There are dozens of other competitors also taking part. Most are from the U.S. and U.K., but others are from as far away as South Africa and Russia.

We spoke to Vicki about her career — and the stiff competition she’s facing in America’s Got Talent: The Champions.

Monsters and Critics: It’s a funny thing. America is so much more than the Los Angeles comedy market, and there are really great comedians. If you can get on The Bob & Tom Show as Drew Hastings did, and Latin Diva Monique Marvez…people have money in America to go see comedians. You resonate with people, I don’t know if you feel that way…

Vicki Barbolak: I absolutely do feel that way. I think my comedy style’s always been really universal. It’s super universal because it’s all about the underdogs, and just embracing life as an underdog.

Anyone who feels like that sees me, and that’s my whole truth. Even though I might be everything you shouldn’t be, I’m still super happy about it.

M&C: There’s a lot of sevens in your career milestones. You had moments in 1997, you had moments in 2007, and you had big moments in 2017…

Vicki Barbolak: Yeah, it was just one year that changed everything — before you have kids and after you have kids, it’s completely different the next year. 2007, that was the same year as [I won] the Nick at Nite “Funniest Mom” award, which was really a great thing because, mainly, I was so poor.

That was a $50,000 win.
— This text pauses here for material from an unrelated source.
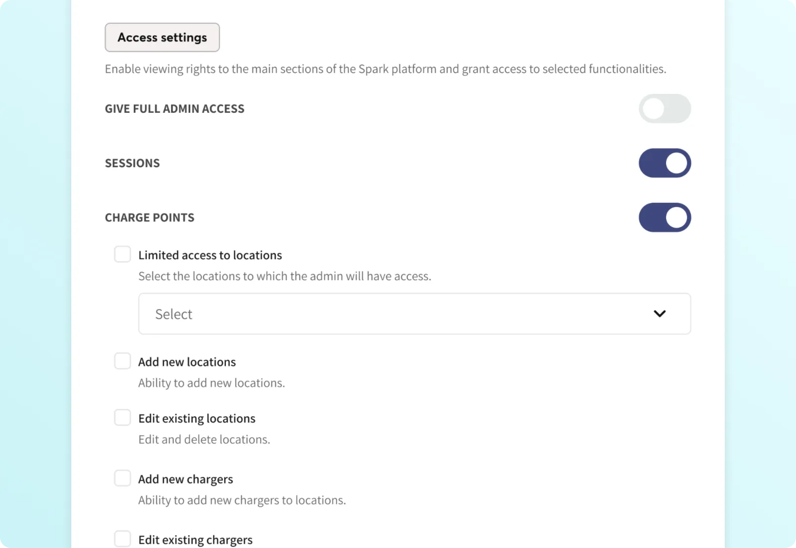Click the "Add new locations" label text
796x548 pixels.
pos(187,362)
I’m afraid that meant more to me than anything — because we were just so poor. We could stretch that $50,000 into another few years of living.

It didn’t change my life in terms of the industry, though, because they’d still look at me like I’m still just a fat, old mom. It didn’t give me any breakthrough in Los Angeles whatsoever. No one would lift a finger to answer the phone after I won that. I was surprised by it, but nothing happened.

M&C: Interesting.

Vicki Barbolak: Yeah, it’s just a bunch of women on a mom show. They couldn’t care less.

M&C: Was it [Comedy Store owner] Mitzi Shore that changed things and opened doors for you?

Vicki Barbolak: Honestly, Mitzi is the one who made me be able to do comedy. She was the one person in Los Angeles who ever believed in me, and she mentored me like she did everyone else.

She put me through the rigours of having the terrible spots after Chris Rock. Then, every few months, she would give you a good spot and say “Oh, I just wanted you to know where you were.” She took me under her wing, but she started doing that about four years after I started stand-up.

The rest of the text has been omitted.